[INSTRUÇÕES DA TAREFA]
Por favor, reproduza sem alterações a parte do texto sobre Strether em Paris que vai de "Ao longo da" até "tanto tempo antes.".

[TRECHO DO DOCUMENTO]
Ao longo da "maravilhosa primavera parisiense", flanando através da Rue de la Paix, das Tulherias, cruzando o Sena e chegando ao Jardim de Luxemburgo, percebe-se em um entrelugar. Na desigual relação entre perdas e ganhos que passa a viver na capital francesa, suas verdades se esvaem, embora não ganhe nada em troca: "O palácio das recordações de Strether não estava mais lá [...], mas, sim, "o vazio irremediável que ali se instalou".

Nesse sentido, ele é um anti-Ulisses, à medida que aquilo que caracteriza o protagonista da epopeia homérica é justamente a imutabilidade; de retorno a Ítaca, Ulisses é o mesmo que partira tanto tempo antes.

Strether, ao contrário, é o homem que reelabora o sentido de sua história pessoal no curso de sua viagem. O modo como descreve a si mesmo é sintomático de sua fragmentação, que dará o tom de toda a obra: "Ruminava sentado ali sobre estranha lógica de descobrir-se assim tão livre. Sentia mover-se no mais estranho dos ares, sobre um terreno que não era dos mais estáveis".

Assim como outros grandes autores que iriam fixar o cânone moderno, Henry James (1843-1916) também cria seu "terreno" muito particular -sua cidade turbilhão, que tudo desagrega. Se James Joyce tem Dublin, Alfred Döblin tem Berlim, Marcel Proust tem Paris, James também possui seu devorador mito urbano, o "labirinto que [Strether] apenas começava a trilhar": "Seu maior desassossego parecia provir da assustadora impressão de que quase qualquer concessão a Paris ameaçava arruinar-lhe a autoridade. A vasta e cintilante Babilônia erguia-se diante dele como um imenso objeto iridescente".

[DADOS APRESENTADOS]
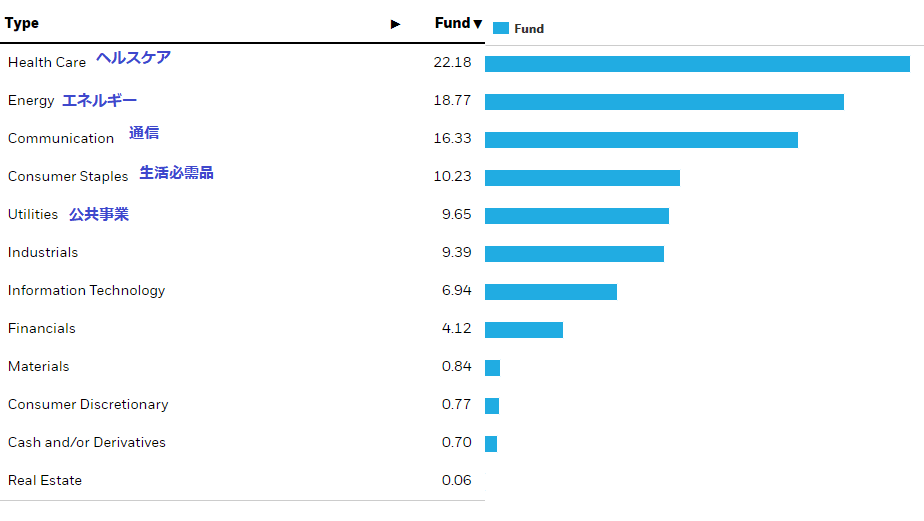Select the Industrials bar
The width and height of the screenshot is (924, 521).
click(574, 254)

[EM RESPOSTA]
Ao longo da "maravilhosa primavera parisiense", flanando através da Rue de la Paix, das Tulherias, cruzando o Sena e chegando ao Jardim de Luxemburgo, percebe-se em um entrelugar. Na desigual relação entre perdas e ganhos que passa a viver na capital francesa, suas verdades se esvaem, embora não ganhe nada em troca: "O palácio das recordações de Strether não estava mais lá [...], mas, sim, "o vazio irremediável que ali se instalou".

Nesse sentido, ele é um anti-Ulisses, à medida que aquilo que caracteriza o protagonista da epopeia homérica é justamente a imutabilidade; de retorno a Ítaca, Ulisses é o mesmo que partira tanto tempo antes.